• _TO-DO LIST_:
**1.** Please repeat a passage of the welcome thread below word for word: begin at the words "## Sukerkin (May" and stop after "wedding day .".
**2.** In the welcome thread below, why does arnisador call it funny to be meeting ShelleyK on the forum? Answer in one to three sentences.
══ SELECTED EXTRACT ══
# Whats up!



## ShelleyK (May 2, 2009)

Hi Im Shelley
I found this site through Bob Hubbard...some names on here are familiar...I might know you. 
Im located just outside Buffalo NY
I train in Taekwondo and I just achieved green belt status on Thursday April 30,2009.  

Nice to meet ya'll!


----------



## Bill Mattocks (May 2, 2009)

Welcome!


----------



## seasoned (May 2, 2009)

Welcome aboard ShelleyK.


----------



## ShelleyK (May 2, 2009)

Thank you


----------



## terryl965 (May 3, 2009)

Welcome Shelley and enjoy the site.


----------



## Sukerkin (May 3, 2009)

Welcome indeed.  I'm sure you'll find much to read and enjoy here at *MT* and we shall look forward to seeing some of the fruits of your labours on Cap'n Bob's wedding day .


----------



## bluekey88 (May 3, 2009)

Welcome!


----------



## Brian R. VanCise (May 3, 2009)

Welcome to MartialTalk!


----------



## stickarts (May 3, 2009)

Welcome to MT!


----------



## ShelleyK (May 3, 2009)

Thanks everyone


----------



## Bob Hubbard (May 3, 2009)

Shelley is also an awesome photographer, just shot Susan and I's wedding yesterday.


----------



## morph4me (May 3, 2009)

Hello Shelly, welcome to MT


----------



## just2kicku (May 3, 2009)

Welcome aboard!


----------



## IcemanSK (May 3, 2009)

Welcome to MT, Miss K :ultracool


----------



## ShelleyK (May 3, 2009)

Thanks Iceman


----------



## MJS (May 3, 2009)

Welcome! 

Mike


----------



## Jade Tigress (May 4, 2009)

Welcome to Martial Talk!!! Happy posting!


----------



## ShelleyK (May 4, 2009)

Thanks for the warm welcomes


----------



## arnisador (May 4, 2009)

Welcome! Heh, funny to have met you IRL before meeting you here!


----------



## ShelleyK (May 4, 2009)

Well I  hope I made a good impression!!


----------



## 14 Kempo (May 6, 2009)

Hello and welcome to MartialTalk ... enjoy!


----------



## Tensei85 (Jun 3, 2009)

Hey, by the way your photo shots are awesome! Probably the best I've seen.
Awesome work!


----------



## ShelleyK (Jun 4, 2009)

Thank you so much!!!


----------



## HKphooey (Jun 4, 2009)

Whatz up?!  Welcome to MT!


----------



## Jack Meower (Jun 5, 2009)

Welcome!


----------
═══
══ DATA EXCERPT ══
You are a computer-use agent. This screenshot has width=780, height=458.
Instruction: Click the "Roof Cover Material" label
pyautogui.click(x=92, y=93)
═══
• _TASK-BY-TASK SOLUTIONS_:
**1.**
## Sukerkin (May 3, 2009)

Welcome indeed.  I'm sure you'll find much to read and enjoy here at *MT* and we shall look forward to seeing some of the fruits of your labours on Cap'n Bob's wedding day .

**2.** Arnisador had already met ShelleyK in real life (IRL) before meeting ShelleyK on the forum.